Van Der Heide argues that a Chapter 7 trustee would distribute
one-half of the sale proceeds to his wife since she owns a one-
half interest in the property. However, Missouri courts have
routinely concluded that each tenant by the entirety owns an
indivisible interest in the whole estate.       See Ronollo v.
Jacobs, 
775 S.W.2d 121
, 123 (Mo. 1989) (en banc) (“Each spouse
is seized of the whole or entirety and not a share, moiety or
divisible part. Thus, neither spouse owns an undivided half
interest in entirety property; the whole entirety estate is
vested and held in each spouse. . . .”); Nelson v. Hotchkiss,
601 S.W.2d 14
, 20 (Mo. 1980) (en banc) (“In an estate of the
entirety the husband and the wife . . . each owns, not a part,
or a separate or a separable interest, but the whole. . . .”)

= Actions to take =
1. Say whether each statement agrees with the passage on tenancy by the entirety, answering yes or no and quoting the deciding words: (a) Van Der Heide claims a Chapter 7 trustee would give his wife one-half of the sale proceeds; (b) the Ronollo v. Jacobs quotation says each spouse owns an undivided half interest in entirety property; (c) the passage cites Nelson v. Hotchkiss with the year 1989.
2. Write out the passage on tenancy by the entirety from "Van Der Heide" to "See Ronollo v.", word for word.
The lines after this text are not needed.

= Supplied data =

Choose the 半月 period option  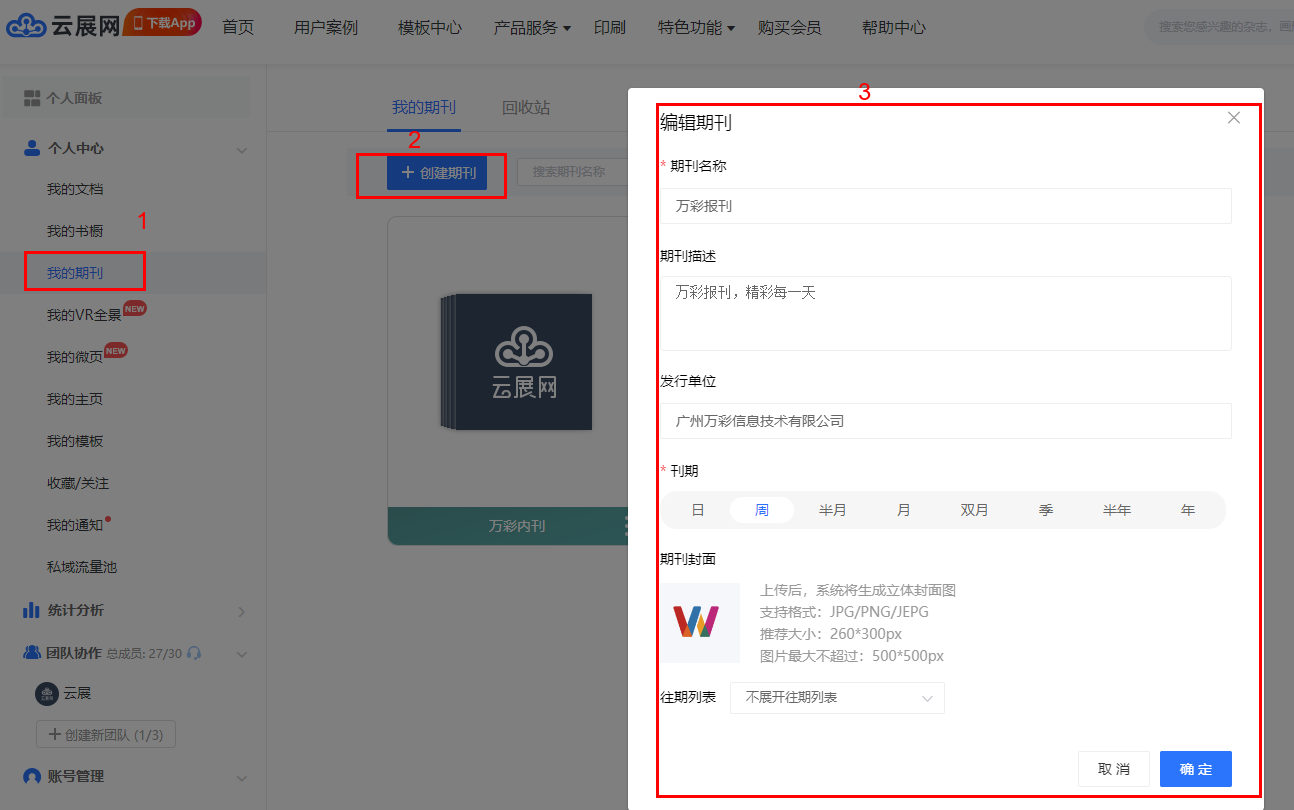tap(832, 510)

= Solutions to each task =
1.
(a) Yes: "Van Der Heide argues that a Chapter 7 trustee would distribute one-half of the sale proceeds to his wife"
(b) No: "neither spouse owns an undivided half interest in entirety property"
(c) No: "(Mo. 1980)"

2.
Van Der Heide argues that a Chapter 7 trustee would distribute
one-half of the sale proceeds to his wife since she owns a one-
half interest in the property. However, Missouri courts have
routinely concluded that each tenant by the entirety owns an
indivisible interest in the whole estate.       See Ronollo v.